A further factor to be considered is the format by which such skills are taught in workshops. Doctors frequently request any such training programmes be reserved for ‘doctors only’. The format of multidisciplinary training sits uncomfortably with many doctors who feel they have ‘further to fall’ in the company of other disciplines or more junior colleagues.
This welcome concept embraces a culture of ‘equal partnership’ in healthcare and identifies removal of hierarchical structures as a key component in effective teamwork. The team that trains together works better together and simple steps such as using first names rather than titles among team members is a novel approach to promoting cohesion among team members. At the programme we have seen the benefits of ‘team’ training involving different disciplines and recorded positive feedback from those involved acknowledging such benefits.
Operating within a flattened hierarchy allows individuals to gain in confidence and be better able to accept feedback from other team members. The use of role playing and subsequent feedback from trained facilitators is key to the success of such training modules. A culture of psychological safety must exist before participants – particularly doctors – feel at ease with role play and receiving feedback in front of others present. The importance of skilled facilitators cannot be overemphasised in this context – especially if such facilitators are not doctors themselves.
It is remarkable that no assessment of how doctors are communicating with patients and staff currently exists within the Irish healthcare system. Too often the problems are only highlighted as a result of reports commissioned in the wake of serious shortcomings, which invariably make for painful reading. Alternatively, individual doctors may find themselves the subject of multiple complaints which oblige management to become involved.
This is all the more regrettable when we already have a unique national training programme in place designed to address such problems. One of the most striking pieces of evidence comes from a study at the Cleveland Clinic involving over three thousand physicians, which showed conclusively that patient satisfaction scores increased significantly in the group who had received communication skills training in comparison to a matched control group.
We know that patient satisfaction scores equate well with reductions in complaints and subsequent litigation which impinge directly on doctors. Interestingly enrolment in studies involving communication skills training increased after individual physicians were made aware of their patient satisfaction scores.
It’s not just patient satisfaction scores at play here, however. The evidence supports the assertion that doctors benefit by having better communication skills themselves resulting in higher levels of job satisfaction and greater protection against burnout.

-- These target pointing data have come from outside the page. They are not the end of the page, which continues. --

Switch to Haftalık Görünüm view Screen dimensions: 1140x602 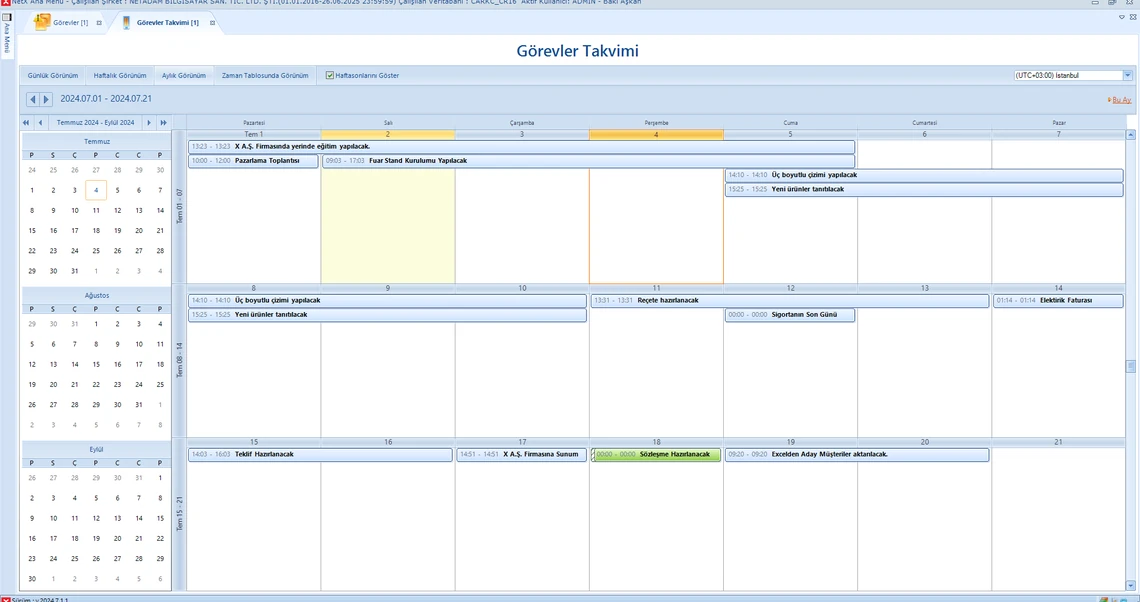[120, 75]
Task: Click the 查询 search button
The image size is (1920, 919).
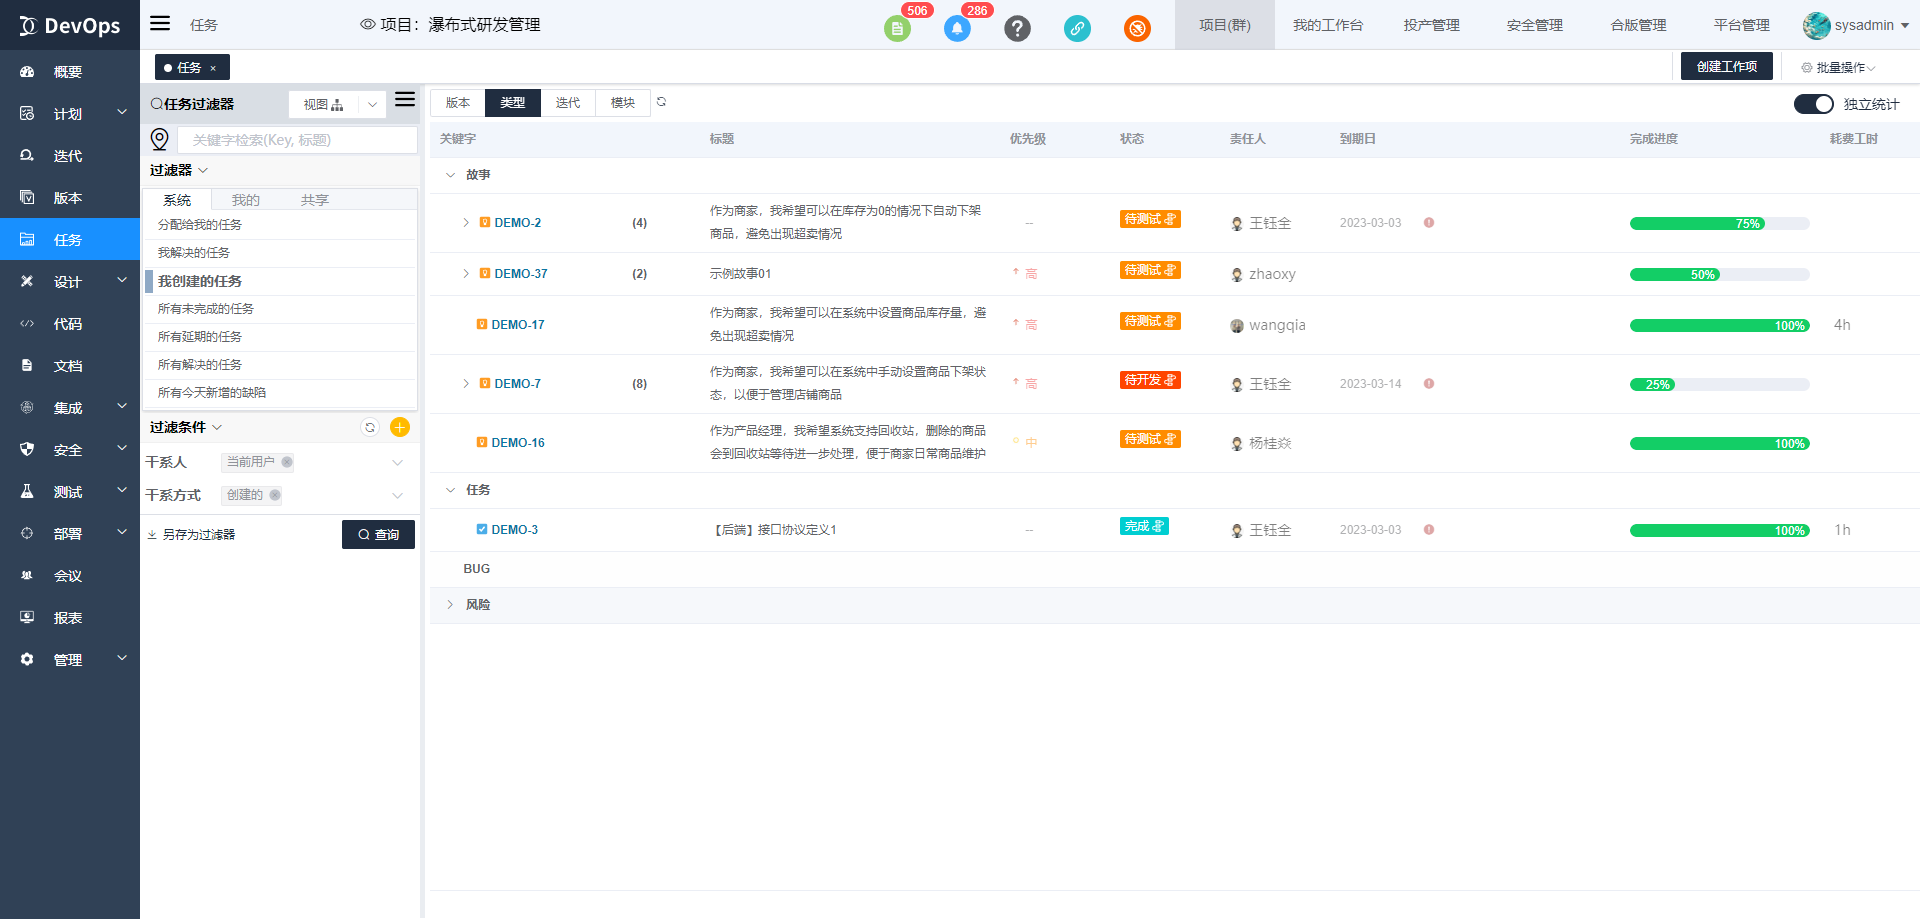Action: [x=378, y=535]

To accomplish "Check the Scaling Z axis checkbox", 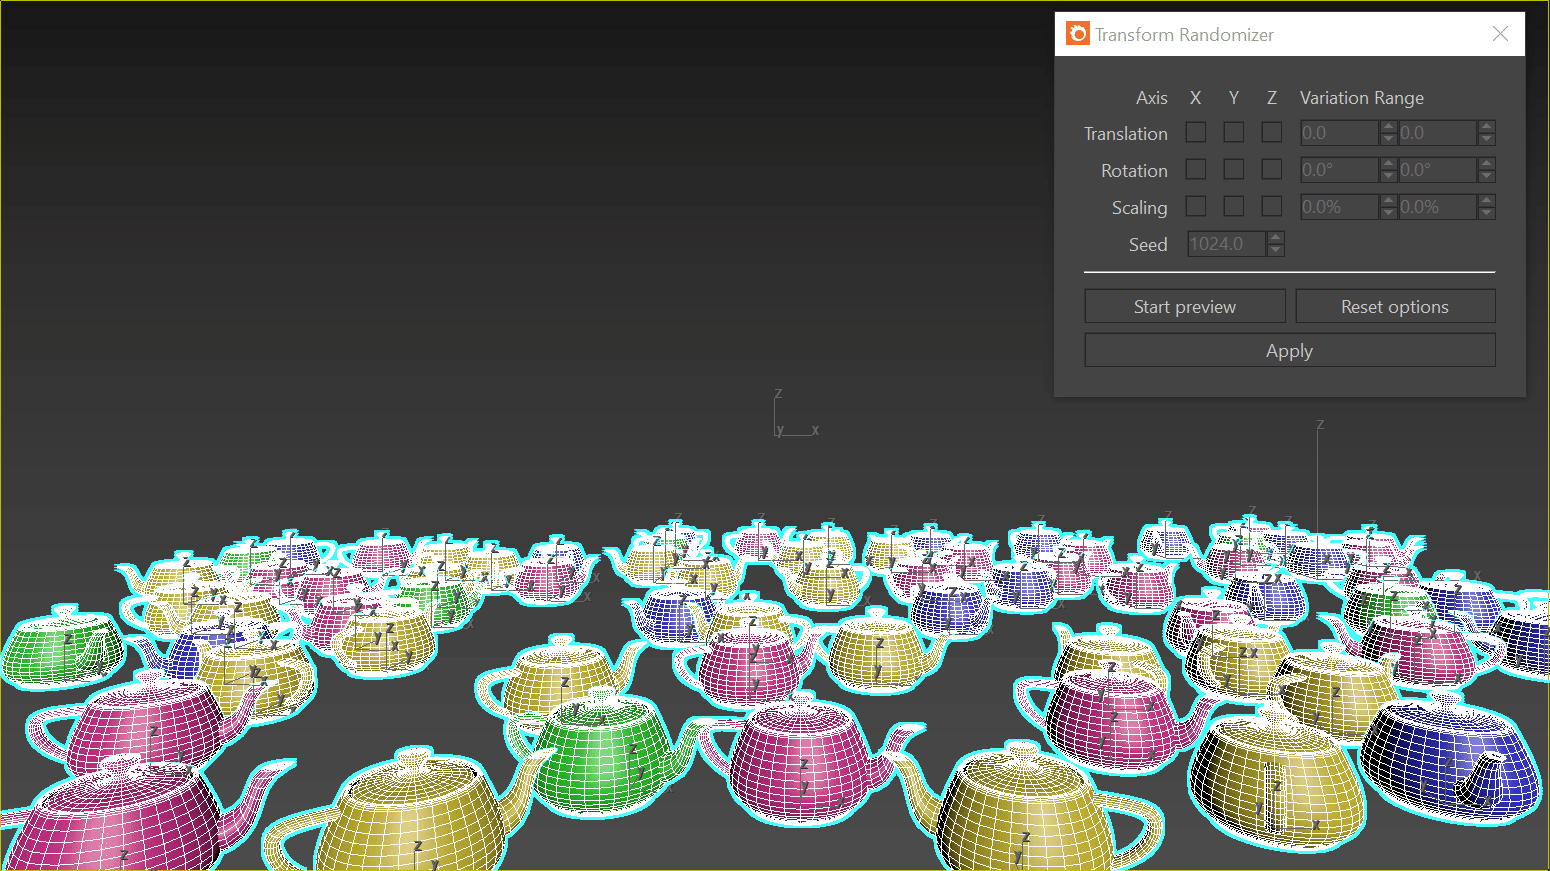I will [1272, 206].
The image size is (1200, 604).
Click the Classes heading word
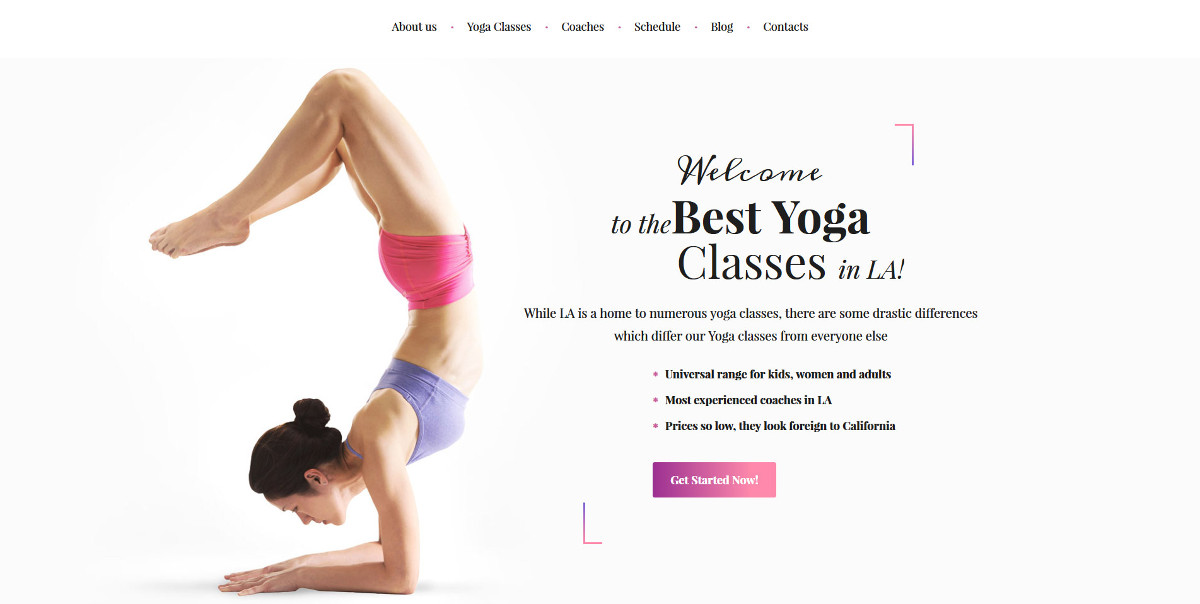751,263
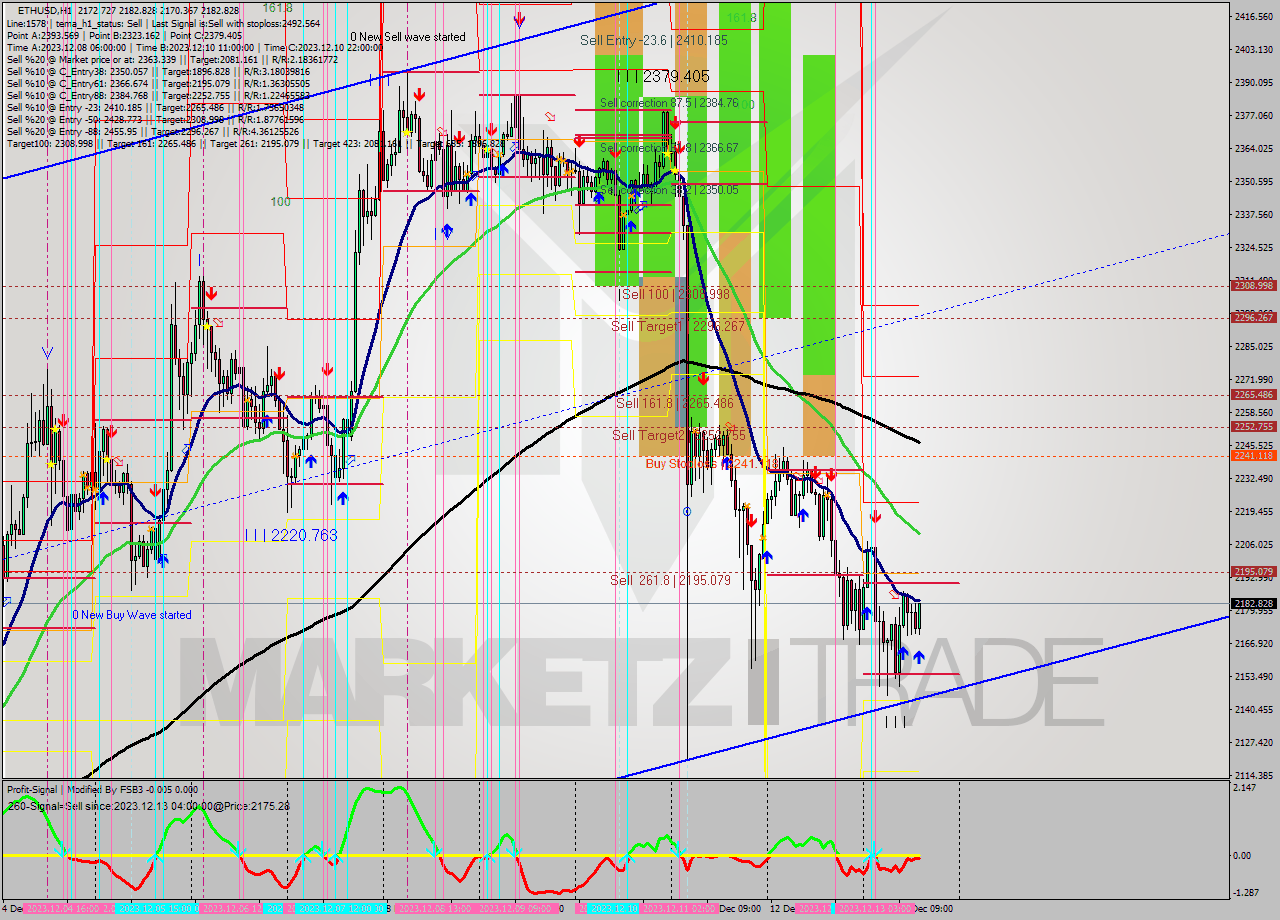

We need to move toward a culture where communication skills training is regarded as an essential component of continuous professional development for doctors. The aim of such a programme should not be to add another hoop for doctors to jump through but to ensure competency in an area which is fraught with risk for doctors wishing to avoid the trauma of dealing with complaints and/or litigation.
The Medical Council has previously stated its desire to see such training become mandatory but legislation takes time. While the ideal is to facilitate learning of communication skills rather than dictate it, there is little evidence that such pleas are being heeded by the medical community to date. Now more than ever, during the pandemic doctors need to be supported with skills training to deal with the most challenging of scenarios. The programme deserves our support in facilitating greater involvement by doctors in communication skills training if we are to witness real change.